A une cinquantaine de kilomètres à l’est de Bordeaux, près de Saint-Emilion, le château de Montaigne est imprégné du souvenir de l’auteur des Essais.

 La visite du château de Montaigne est déroutante. Le principal corps de bâtiment, qui est habité par une famille et est fermé à la visite, est de style renaissance. Construit bien après l’époque de Montaigne, détruit par un incendie en 1885, il fut reconstruit à l’identique. Mais la tour où vécut l’écrivain jusqu’à sa mort en 1592 à l’âge de 59 ans, est restée telle qu’elle était il y a 430 ans. On réalise en visitant ce bâtiment à l’austérité toute médiévale que Montaigne vivait à un moment d’intenses bouleversements. Il habitait une fortification de l’époque féodale, mais sa volonté de parler à la première personne inaugurait les temps modernes ; à la même époque, Cervantès imaginait un chevalier errant dont l’esprit était habité par le Moyen-âge alors que les temps avaient changé.

 Au rez de chaussée de la tour se trouve la chapelle privée, au premier étage la chambre de l’écrivain, au second la bibliothèque où il écrivit les Essais. La mise en scène est minimale : peu de mobilier d’époque, de documents originaux, pas d’audiovisuel. La tour est nue et froide. Elle en devient presque plus émouvante. Dans la bibliothèque, une simple table évoque le travail de l’écrivain. Sur les solives du plafond, il avait fait peindre des devises en latin (la langue de sa petite enfance). Il arpentait la pièce en long et en large, et ces inscriptions lui rappelaient les sources de sa sagesse. De Térence, il citait « je suis homme, et considère que rien d’humain ne m’est étranger » ; et de Stobée : « la superstition suit l’orgueil et lui obéit comme à son père ».

 Le grand-père de Montaigne était négociant en vins. La région entre le village Michel de Montaigne et Saint-Emilion est couverte de vignobles.

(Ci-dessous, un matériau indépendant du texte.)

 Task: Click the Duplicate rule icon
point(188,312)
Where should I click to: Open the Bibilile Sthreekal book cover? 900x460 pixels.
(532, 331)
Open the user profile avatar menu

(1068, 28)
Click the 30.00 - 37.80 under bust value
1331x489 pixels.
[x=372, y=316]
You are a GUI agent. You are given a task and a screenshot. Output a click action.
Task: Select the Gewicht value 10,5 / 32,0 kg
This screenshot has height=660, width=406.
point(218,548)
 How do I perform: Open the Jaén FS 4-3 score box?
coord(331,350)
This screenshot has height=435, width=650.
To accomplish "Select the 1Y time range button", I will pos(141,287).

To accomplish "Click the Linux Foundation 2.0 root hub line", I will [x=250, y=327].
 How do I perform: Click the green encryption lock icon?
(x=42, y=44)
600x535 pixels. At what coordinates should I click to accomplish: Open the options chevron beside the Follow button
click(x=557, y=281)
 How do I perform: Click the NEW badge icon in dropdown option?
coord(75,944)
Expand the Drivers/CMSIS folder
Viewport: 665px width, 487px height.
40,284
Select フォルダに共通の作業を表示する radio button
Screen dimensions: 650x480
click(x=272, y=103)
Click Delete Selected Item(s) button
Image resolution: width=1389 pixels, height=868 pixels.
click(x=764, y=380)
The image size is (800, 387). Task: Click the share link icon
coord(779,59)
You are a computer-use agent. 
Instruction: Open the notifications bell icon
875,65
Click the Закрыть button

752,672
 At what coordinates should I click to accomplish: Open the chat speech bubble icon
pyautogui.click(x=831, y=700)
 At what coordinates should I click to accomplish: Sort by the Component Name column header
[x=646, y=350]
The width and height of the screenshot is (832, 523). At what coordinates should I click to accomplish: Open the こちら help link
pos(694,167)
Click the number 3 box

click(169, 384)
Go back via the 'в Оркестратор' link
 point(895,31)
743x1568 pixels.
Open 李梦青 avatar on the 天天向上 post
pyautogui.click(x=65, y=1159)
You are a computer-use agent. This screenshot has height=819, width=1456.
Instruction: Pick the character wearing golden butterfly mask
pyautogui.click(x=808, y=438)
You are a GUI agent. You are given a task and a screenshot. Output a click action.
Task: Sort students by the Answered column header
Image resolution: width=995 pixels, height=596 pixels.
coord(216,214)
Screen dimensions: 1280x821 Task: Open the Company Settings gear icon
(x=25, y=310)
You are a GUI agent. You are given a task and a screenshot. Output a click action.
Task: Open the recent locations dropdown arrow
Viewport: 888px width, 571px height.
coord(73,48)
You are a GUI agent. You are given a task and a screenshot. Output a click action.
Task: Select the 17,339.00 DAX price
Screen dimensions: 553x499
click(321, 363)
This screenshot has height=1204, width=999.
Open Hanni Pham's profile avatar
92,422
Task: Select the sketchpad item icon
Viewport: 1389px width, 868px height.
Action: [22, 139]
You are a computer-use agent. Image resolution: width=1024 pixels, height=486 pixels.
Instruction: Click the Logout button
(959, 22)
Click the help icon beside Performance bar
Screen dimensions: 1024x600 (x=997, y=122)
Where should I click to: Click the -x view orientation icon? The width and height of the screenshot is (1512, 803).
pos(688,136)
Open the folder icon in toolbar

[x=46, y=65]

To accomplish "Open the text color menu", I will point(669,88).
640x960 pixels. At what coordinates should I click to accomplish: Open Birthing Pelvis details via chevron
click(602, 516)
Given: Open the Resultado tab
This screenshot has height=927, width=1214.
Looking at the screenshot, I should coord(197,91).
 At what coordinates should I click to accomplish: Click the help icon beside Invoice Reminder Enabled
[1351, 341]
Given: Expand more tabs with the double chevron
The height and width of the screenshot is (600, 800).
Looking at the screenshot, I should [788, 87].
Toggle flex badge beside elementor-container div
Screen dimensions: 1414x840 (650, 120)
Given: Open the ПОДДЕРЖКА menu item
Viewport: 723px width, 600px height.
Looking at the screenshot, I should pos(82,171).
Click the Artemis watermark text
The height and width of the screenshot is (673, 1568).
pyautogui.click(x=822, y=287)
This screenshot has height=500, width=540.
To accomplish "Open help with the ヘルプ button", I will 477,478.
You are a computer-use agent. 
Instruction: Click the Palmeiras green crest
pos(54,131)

En cette journée de novembre, traversée d’averses et d’embellies, le paysage est superbe. Le soleil se réfléchit sur les feuilles de vigne rousses, trempées par l’ondée. Nous déjeunons au restaurant Le Vieux Presbytère de Montagne Saint Emilion et découvrons le sel de vigne, un sel épicé et imprégné de vins de Merlot, Syrah, Cabernet et Pinot, qui accompagne une grande variété de plats, du gibier aux fruits de mer. C’est aussi une manière de rendre hommage à Montaigne, un homme résolu à jouir de la vie comme elle venait, sans se laisser happer par les haines religieuses ou idéologiques. « Il n’est rien si beau et légitime que de bien faire l’homme », écrivait-il.

Paysage viticole près de Saint Michel de Montaigne. Photo « transhumances ».